*Problem description*.
Give back all of the material below word for word, but leave out the pictures.
# # # # #
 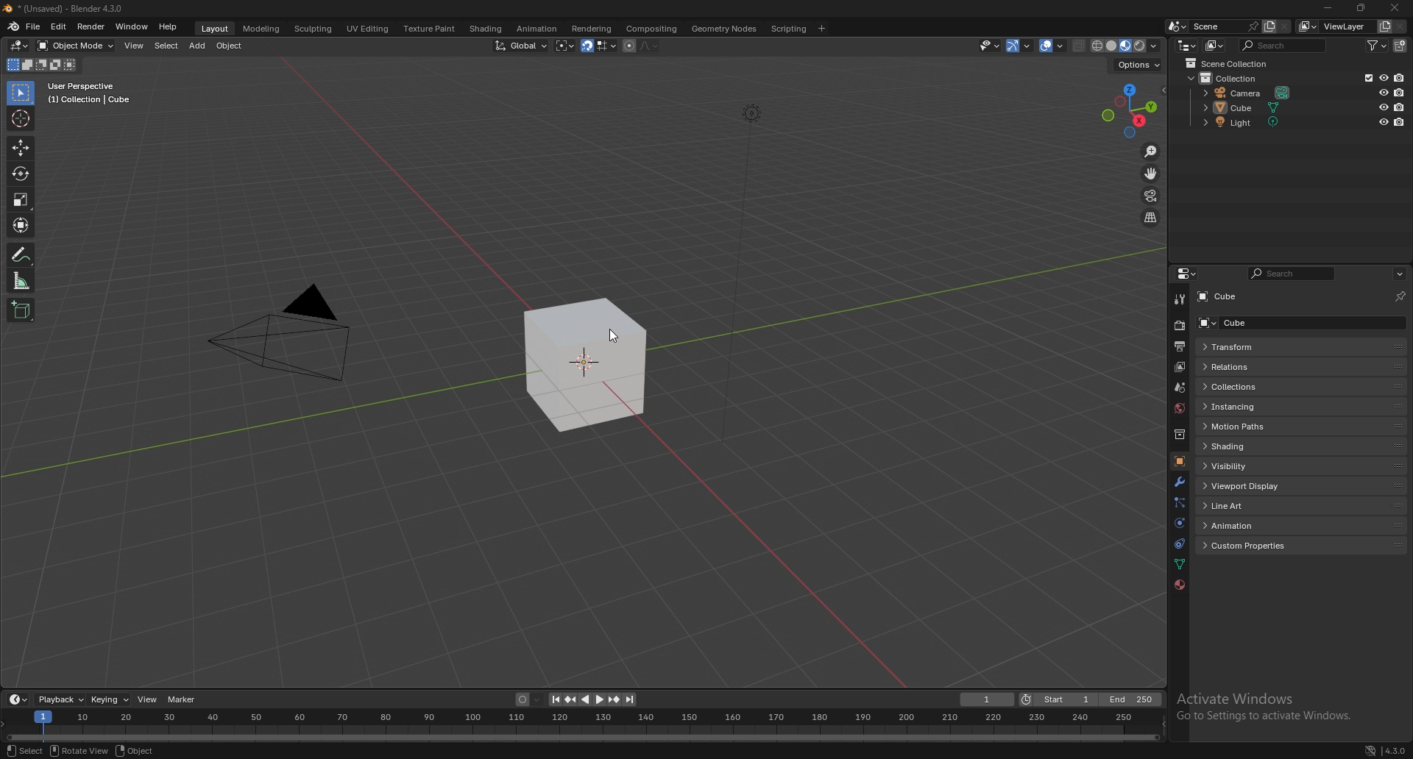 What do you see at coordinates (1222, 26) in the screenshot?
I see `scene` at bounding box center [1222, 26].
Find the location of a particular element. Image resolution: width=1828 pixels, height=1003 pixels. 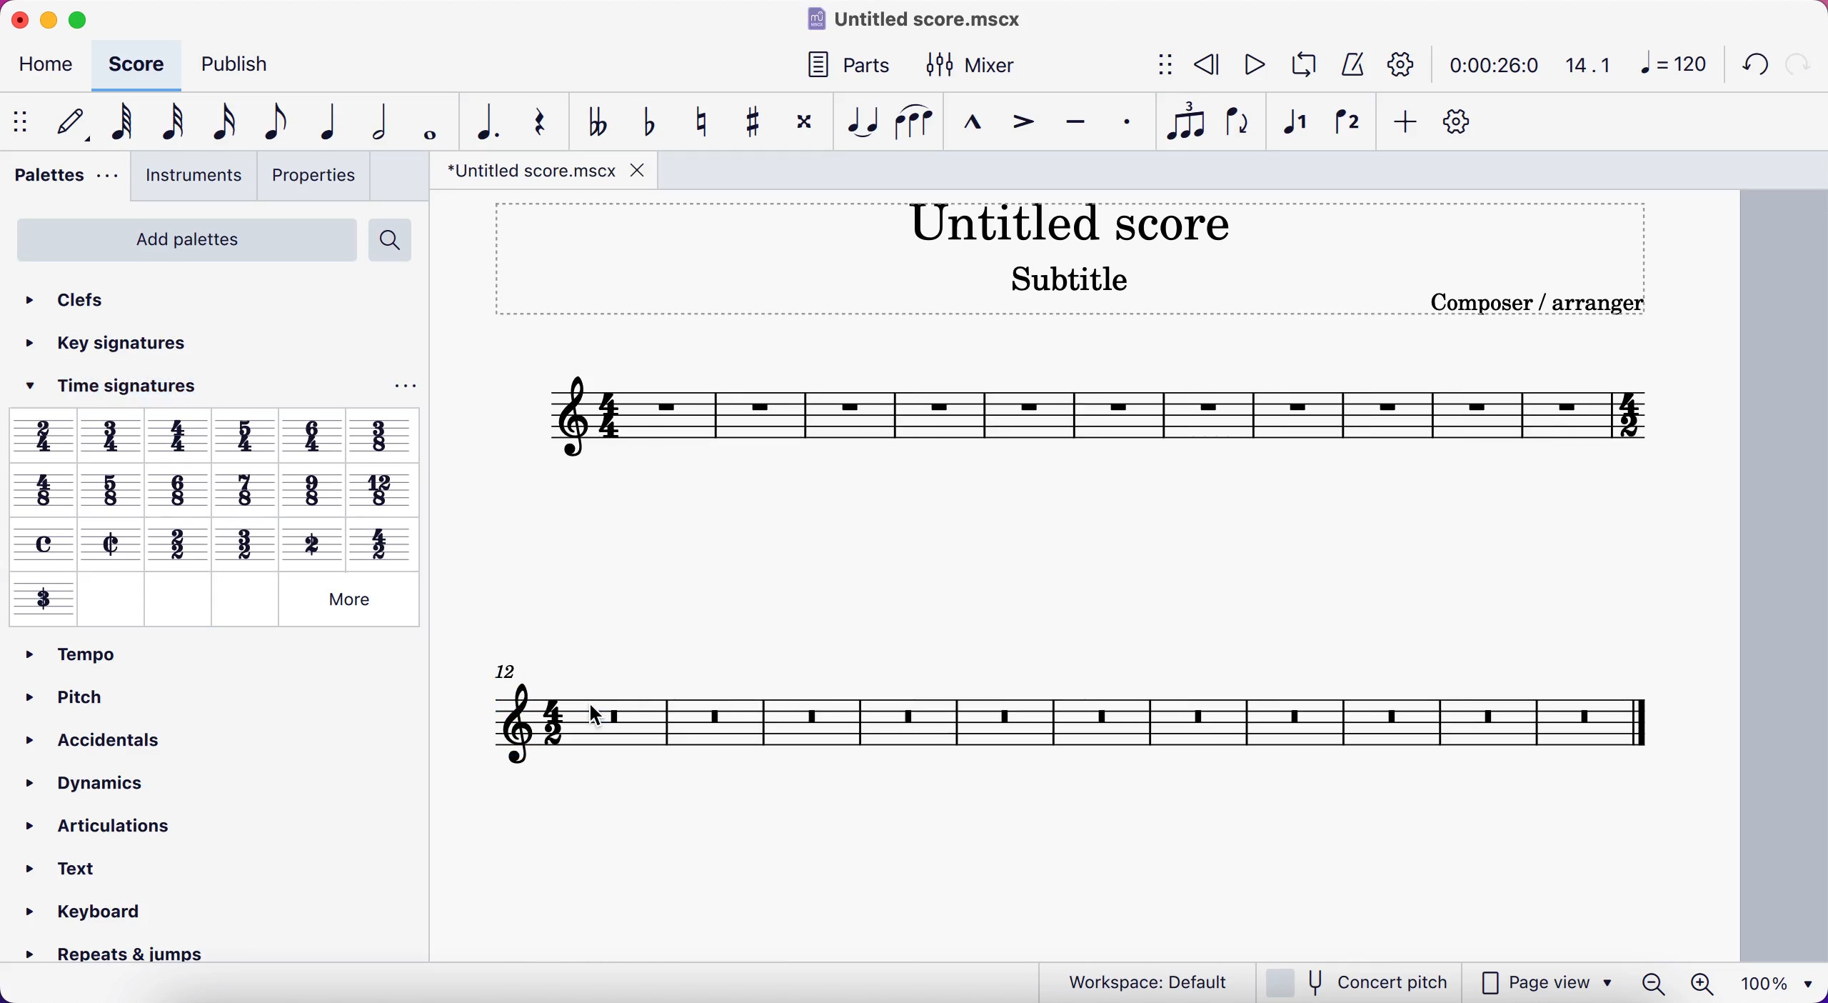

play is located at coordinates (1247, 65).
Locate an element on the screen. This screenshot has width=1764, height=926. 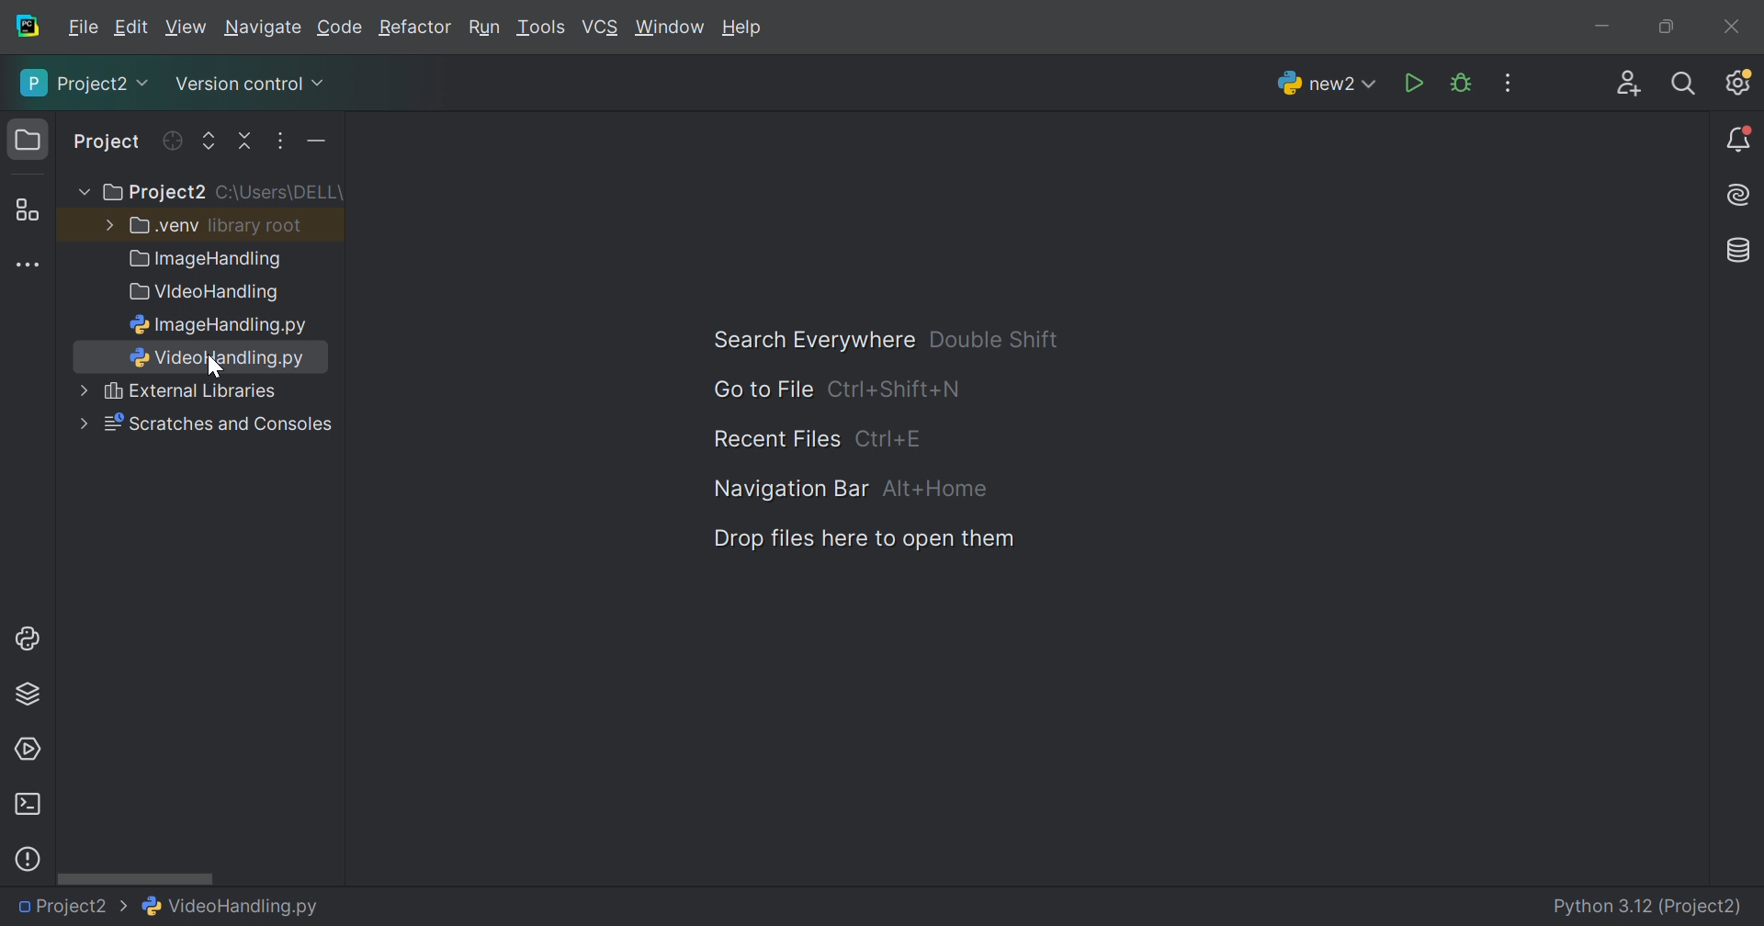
# # # # #
*Response to the exercise*.
  What do you see at coordinates (1222, 26) in the screenshot?
I see `scene` at bounding box center [1222, 26].
Find the location of a particular element. Image resolution: width=1828 pixels, height=1003 pixels. 

play is located at coordinates (1247, 65).
Locate an element on the screen. This screenshot has width=1764, height=926. 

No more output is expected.